Movement begets movement. Turning something around 100% may seem like an impossible feat, but by doing one thing — taking that first step — you begin the see the next step, then the next, then the next, getting yourself closer and closer to the change you want to make. One of my career coaching clients, Brian E., knows firsthand the power of incremental shifts. He graciously agreed to share his story:

“I worked as an attorney for 16 years at a boutique entertainment licensing agency in the Chicago area, building brands and protecting legacies for iconic Hollywood entertainers and classic television shows. While I enjoyed working with and serving my clients, the substantive aspects of my role became less fulfilling and unrewarding over time, leading to feelings of stagnation and discontent. But without a clear calling or alternative direction I felt passionate about, I settled into my comfort zone and made the best out of the status quo. Then, in late 2014, some operational changes and managerial decisions were made at my firm that I was neither comfortable with nor wanted my name associated with. So I left.
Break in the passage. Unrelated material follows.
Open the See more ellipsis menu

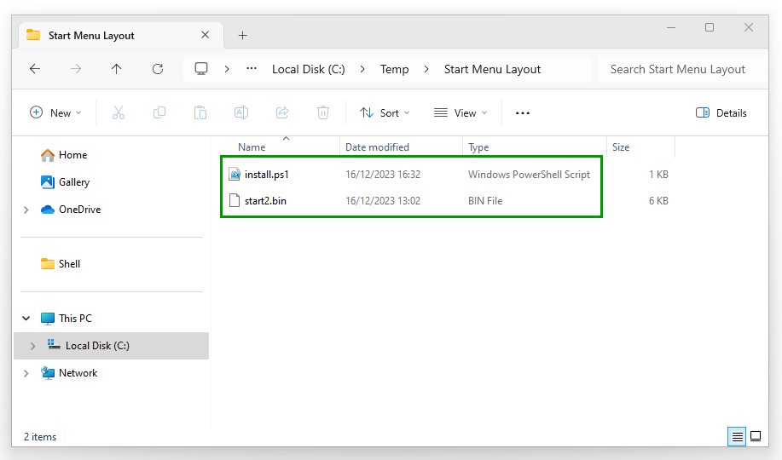pyautogui.click(x=523, y=112)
Thus began the difficult and often frustrating journey of reflection, self-evaluation and discovery that ultimately led to my work with Anna, and a career transition into my current Tour Operations role at MillerCoors.”

Brian knew it was time for a change when he experienced “increased and evolving feelings of professional apathy, complacency, boredom, and frustration.” When these feelings began to creep into and overtake his personal life too, he knew he had to do something to set the wheels of change in motion… he just wasn’t sure what that “something” was. Brian’s journey — from frustration to confusion to clarity to satisfaction — was paved with small steps toward discovery. Allowing himself to experience downtime was, in itself, an incremental shift.
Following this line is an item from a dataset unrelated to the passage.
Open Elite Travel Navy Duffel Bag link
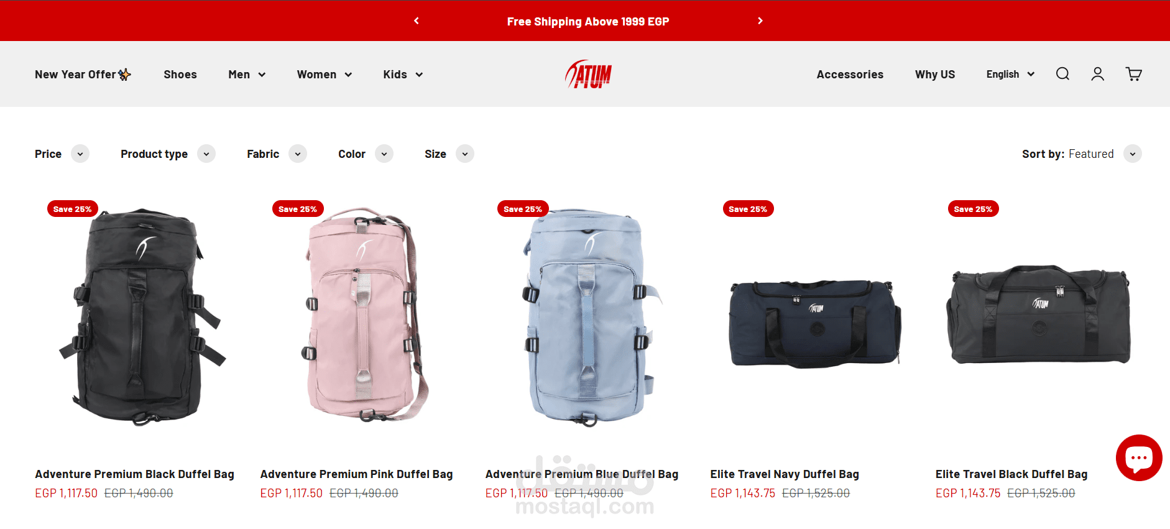The image size is (1170, 529). tap(785, 474)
“At Anna’s suggestion and with her encouragement, I learned to step away from the process now and then and give myself both time and permission to seek out and experience joy in small, everyday adventures. Whether it was picking up my guitar, going to a movie, spending the day at a museum, or going for a mid-day run or bike ride, escaping the fog of frustration and allowing myself to just “be”, was invaluable and helped me focus and reframe my thought process to be more open to evaluating and exploring options that I otherwise wouldn’t have considered.”

How to Take Small Steps Toward Career Change

Quite often, an incremental shift can be smaller than you think. I once read an article about how to motivate yourself to exercise: The author recommended putting on your running shoes and walking around the house. The next day, take it one step further: put on your running shoes and step out onto the porch. The following day, put on your running shoes and walk to the mailbox at the end of your driveway. Tiny, incremental steps (in this case, literal!) can bring you closer and closer to your goal.
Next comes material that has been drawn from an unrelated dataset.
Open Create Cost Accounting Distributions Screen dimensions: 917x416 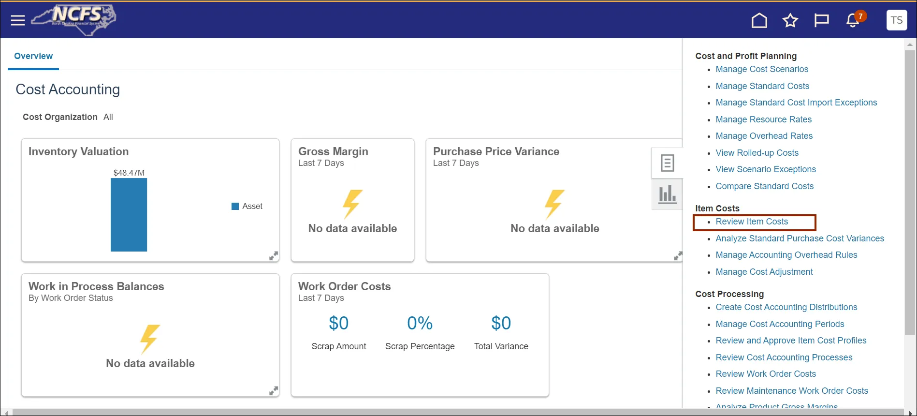[786, 307]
When encouraging children to eat vegetables, pushing them to take “just a taste” isn’t always an advisable first step. Simply putting it on their plate, having it in a share-bowl on the table, or making sure they see it on your plate can be smaller — but more effective — incremental strategies. In the same way, leaving your cell phone in another room during dinner can be a small step toward restoring work-life balance. Reading one professional development article instead of scrolling through social media at breakfast can incrementally build your knowledge base.

As in Brian’s case, making small shifts can be particularly helpful you if you know you’re not in the right career — but you’re not quite ready to make a drastic career change. Incremental steps can help increase your readiness, testing the waters of an alternate career. Examples include:

  • reading trade publications of the industry you want to move into
  • attending workshops or presentations led by industry leaders
  • joining professional organizations; attending their meetings and networking with other members

From Risk to Reward

When Brian looks back on his career change, he says that every step was risky.

“From quitting the security of my former job and profession without a clear direction or road map in mind, to opening up and being vulnerable, both with myself — in the sense of stepping out of my comfort zone and confronting the frustration and confusion that I’d learned to live with for so long — as well as with others, like Anna, and all the others I reached out to throughout the process to network with or just seek advice.”

Indeed, all change involves some degree of risk and vulnerability. And, as Brian experienced, vulnerability stands out as the cornerstone of growth. The first step — while it might feel vulnerable and require a mustering of courage — can ease the anxiety by helping you slowly build the confidence to take a variety of incremental steps toward your goal.